→ Task item
In the entries that follow, how many lines include the string "screenshot"? The answer is the number only.

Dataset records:
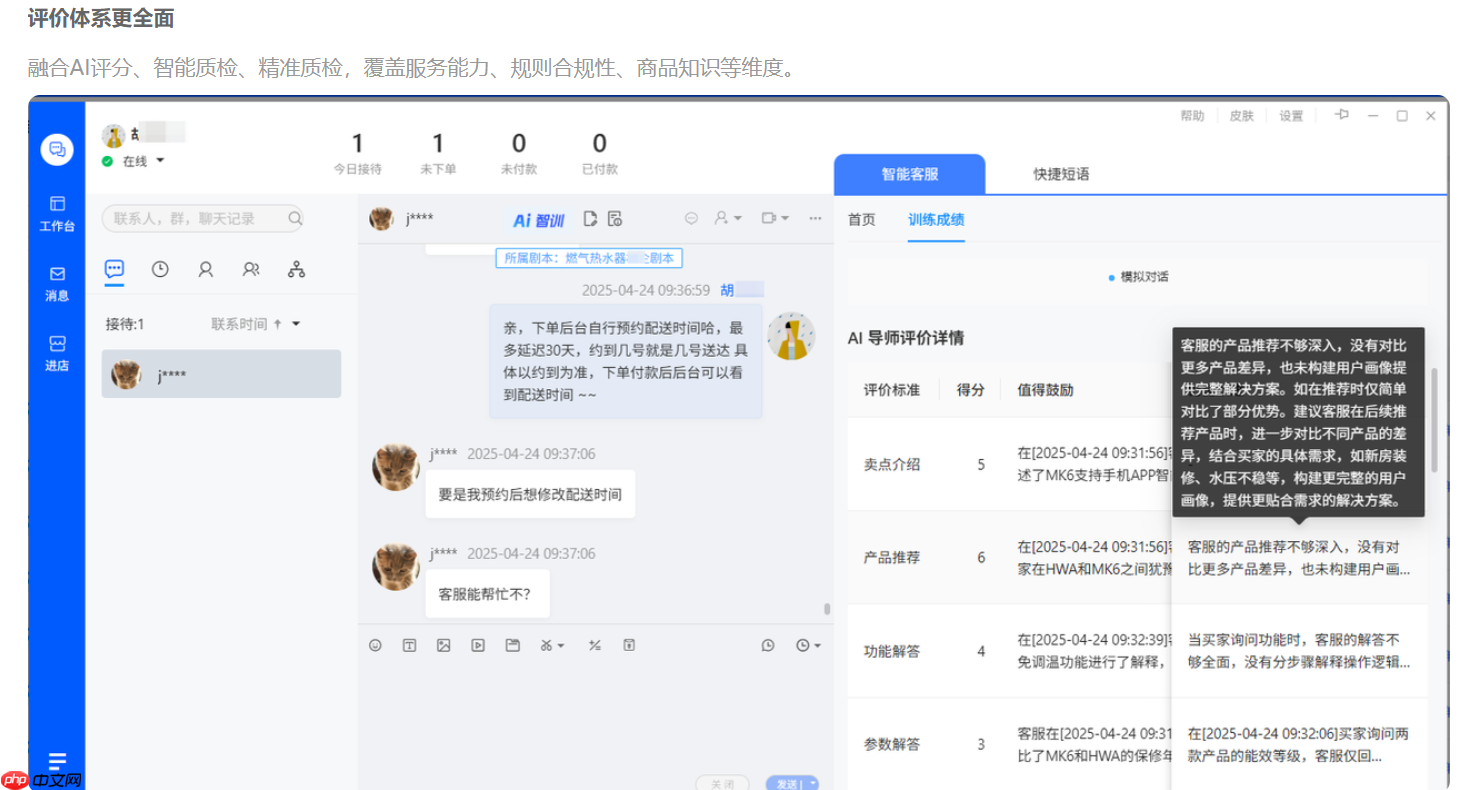Screen dimensions: 1482x790
Task: Open the emoji picker in the message toolbar
Action: 375,645
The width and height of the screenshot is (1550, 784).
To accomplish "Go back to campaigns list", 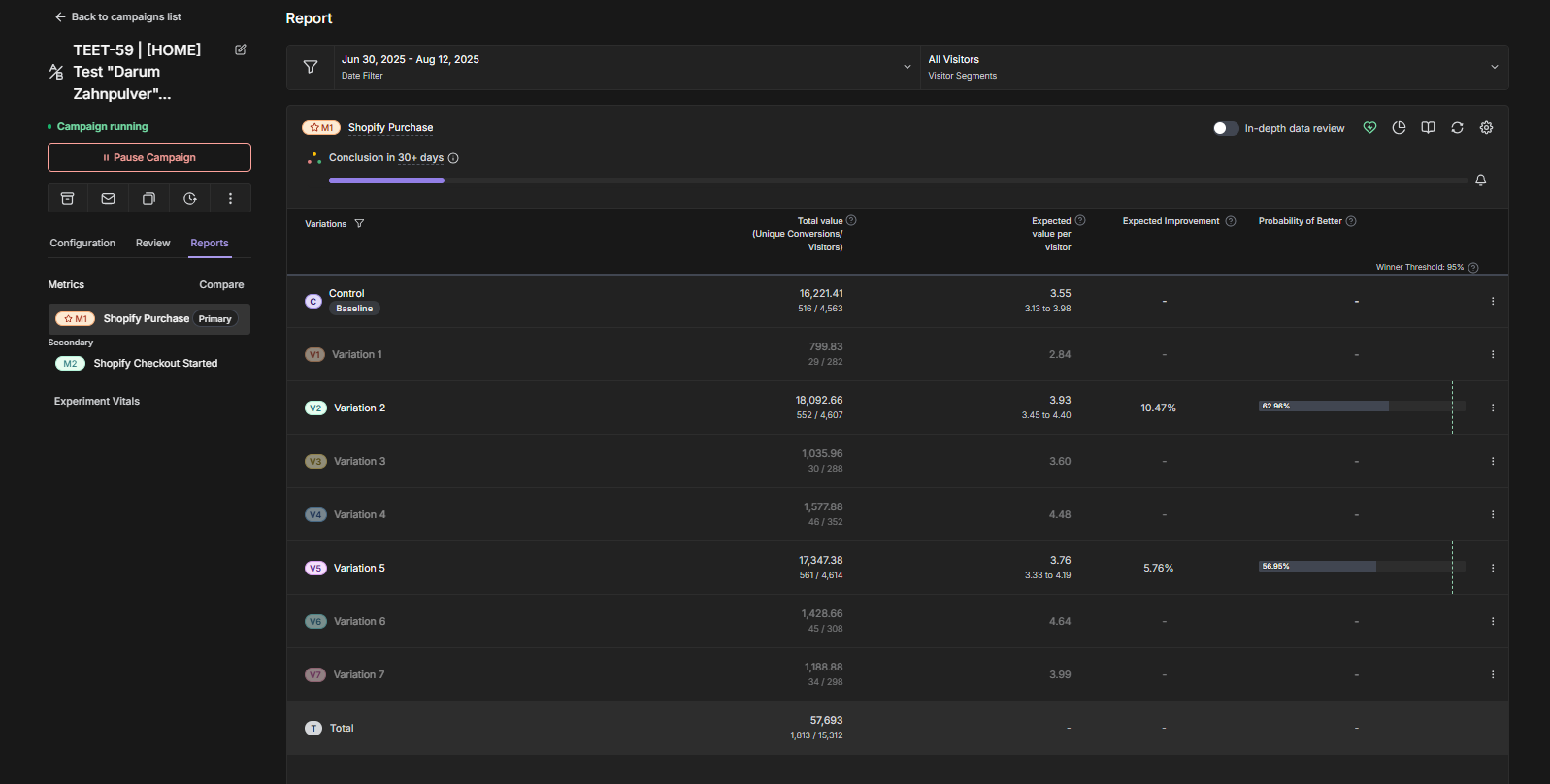I will (118, 16).
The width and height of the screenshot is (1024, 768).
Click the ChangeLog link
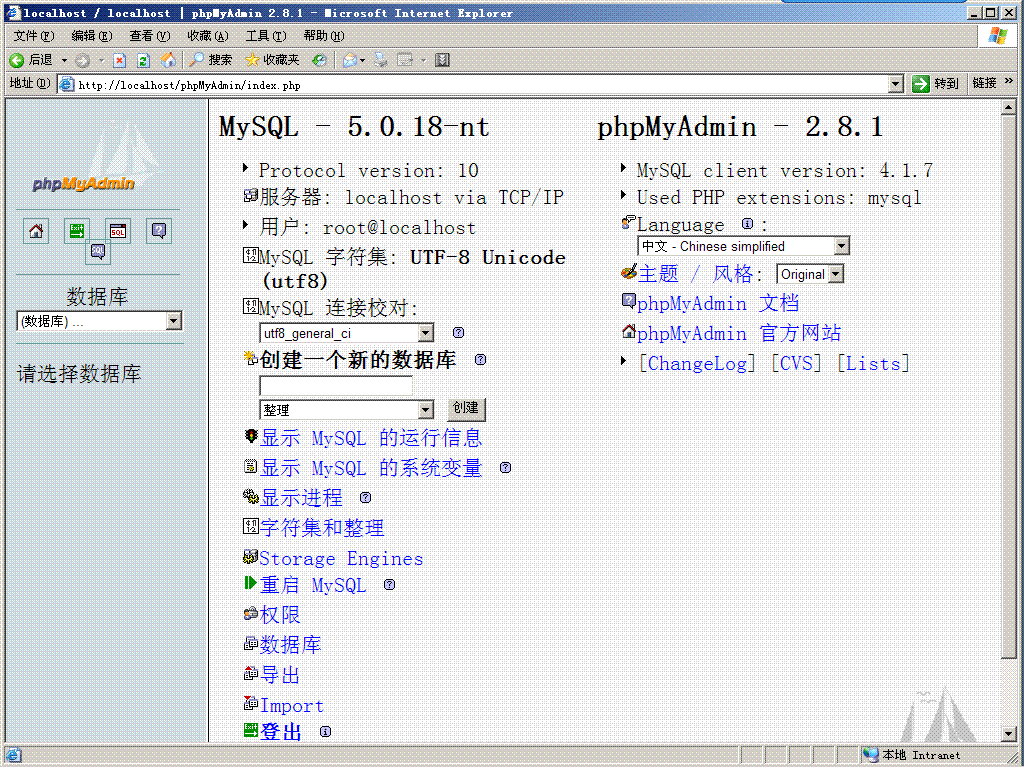coord(697,363)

→ Exercise response
2